→ TASK STATEMENT: In the material below, the lines to repeat exactly run from the one containing "https://orcid.org/0000-0002-9616-3159 (110, 236)" to the very last line, both included.

→ DATASET EXTRACT:

= = = = = = =

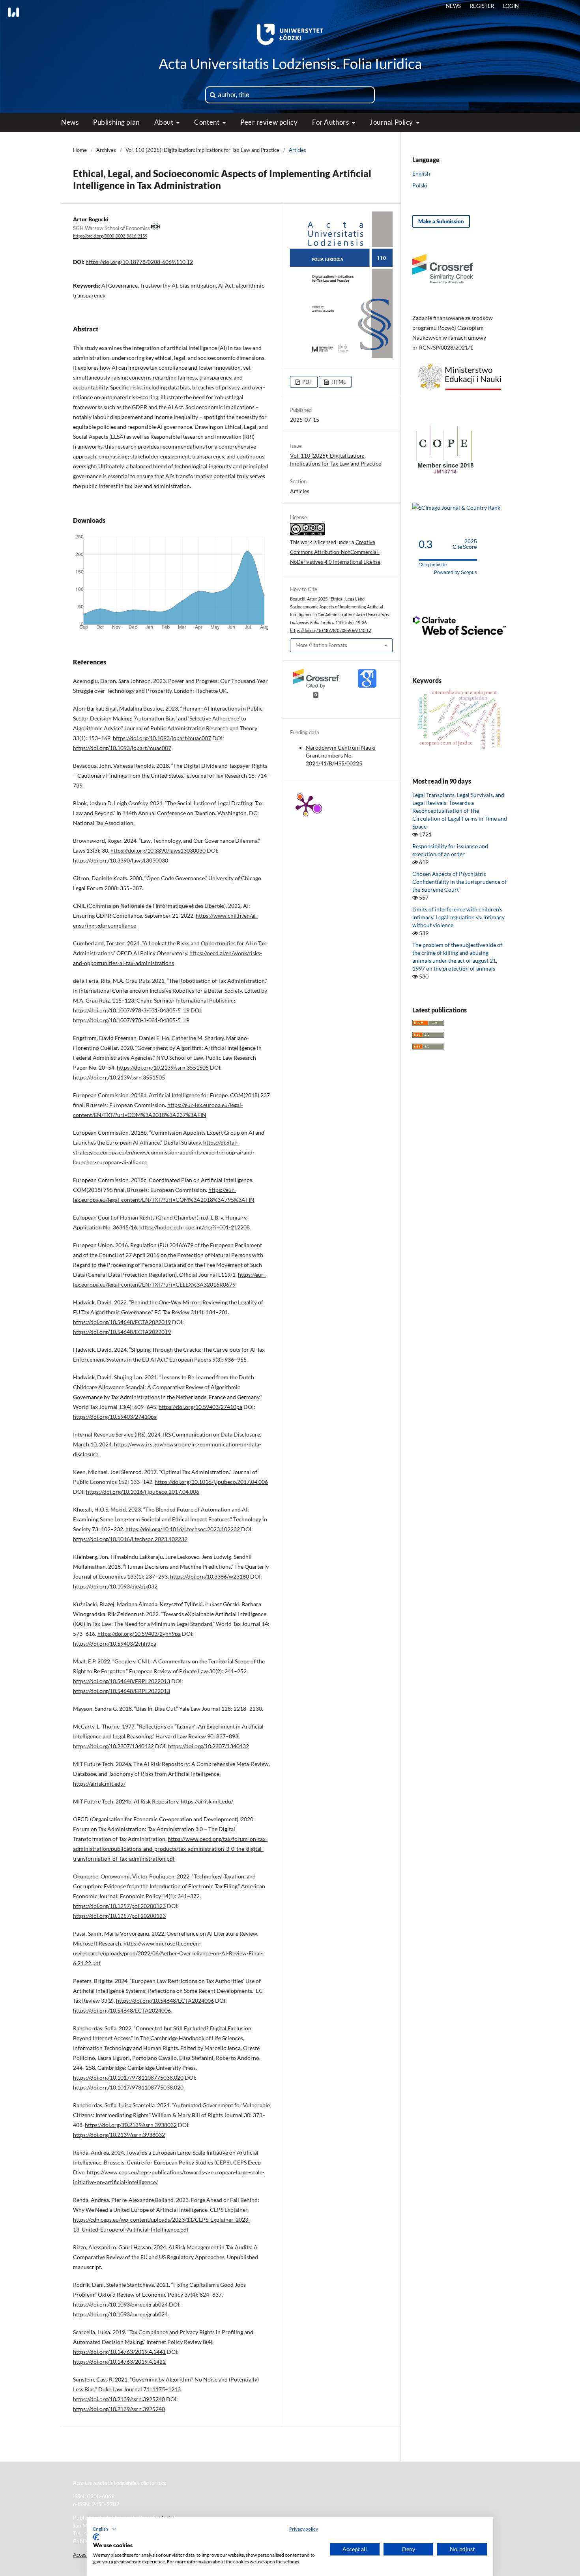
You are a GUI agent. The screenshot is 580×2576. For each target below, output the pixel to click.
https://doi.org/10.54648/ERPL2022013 (121, 1681)
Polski (419, 185)
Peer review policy (268, 122)
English (421, 173)
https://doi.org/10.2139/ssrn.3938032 (131, 2124)
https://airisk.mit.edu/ (99, 1783)
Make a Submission (441, 221)
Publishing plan (116, 122)
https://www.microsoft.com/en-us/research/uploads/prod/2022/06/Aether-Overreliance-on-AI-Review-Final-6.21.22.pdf (168, 1953)
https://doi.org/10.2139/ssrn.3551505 (163, 1067)
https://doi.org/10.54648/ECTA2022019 (122, 1322)
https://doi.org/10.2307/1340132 (113, 1746)
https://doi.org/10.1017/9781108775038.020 (128, 2077)
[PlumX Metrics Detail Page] (305, 805)
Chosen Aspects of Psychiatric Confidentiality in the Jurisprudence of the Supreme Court (459, 881)
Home (80, 150)
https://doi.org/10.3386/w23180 (209, 1576)
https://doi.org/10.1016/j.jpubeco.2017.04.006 (211, 1481)
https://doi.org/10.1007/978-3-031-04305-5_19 (131, 1010)
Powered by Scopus (455, 572)
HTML (338, 382)
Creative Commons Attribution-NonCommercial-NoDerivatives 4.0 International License (335, 552)
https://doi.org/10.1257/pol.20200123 (119, 1906)
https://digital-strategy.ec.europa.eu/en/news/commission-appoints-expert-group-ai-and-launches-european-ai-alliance (163, 1152)
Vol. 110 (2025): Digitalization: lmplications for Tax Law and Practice (202, 150)
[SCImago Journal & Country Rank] (456, 507)
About (164, 122)
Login (511, 6)
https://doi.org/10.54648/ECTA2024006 (165, 2000)
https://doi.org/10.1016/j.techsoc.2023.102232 (182, 1529)
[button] (104, 2529)
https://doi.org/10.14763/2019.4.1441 (119, 2351)
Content (207, 122)
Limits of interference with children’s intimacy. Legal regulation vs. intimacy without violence (458, 917)
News (70, 122)
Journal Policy (392, 122)
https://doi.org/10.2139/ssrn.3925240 (119, 2399)
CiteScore (465, 544)
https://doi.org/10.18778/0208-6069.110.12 (139, 261)
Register (482, 6)
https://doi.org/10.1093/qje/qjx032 (115, 1586)
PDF (306, 382)
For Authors (331, 122)
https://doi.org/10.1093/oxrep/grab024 (120, 2304)
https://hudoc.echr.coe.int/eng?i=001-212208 (194, 1227)
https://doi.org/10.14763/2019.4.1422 (119, 2361)
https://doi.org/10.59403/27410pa (200, 1406)
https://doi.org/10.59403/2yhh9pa (139, 1633)
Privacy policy (303, 2529)
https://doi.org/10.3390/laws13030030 (158, 850)
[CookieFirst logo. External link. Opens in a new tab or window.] (96, 2536)
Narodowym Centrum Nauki (341, 747)
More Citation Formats (321, 645)
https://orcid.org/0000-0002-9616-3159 (110, 236)
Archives (106, 150)
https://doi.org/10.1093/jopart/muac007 (162, 738)
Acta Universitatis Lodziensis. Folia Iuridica (290, 63)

= = = = = = =

→ YOUR SOLUTION:
https://orcid.org/0000-0002-9616-3159 (110, 236)
Archives (106, 150)
https://doi.org/10.1093/jopart/muac007 (162, 738)
Acta Universitatis Lodziensis. Folia Iuridica (290, 63)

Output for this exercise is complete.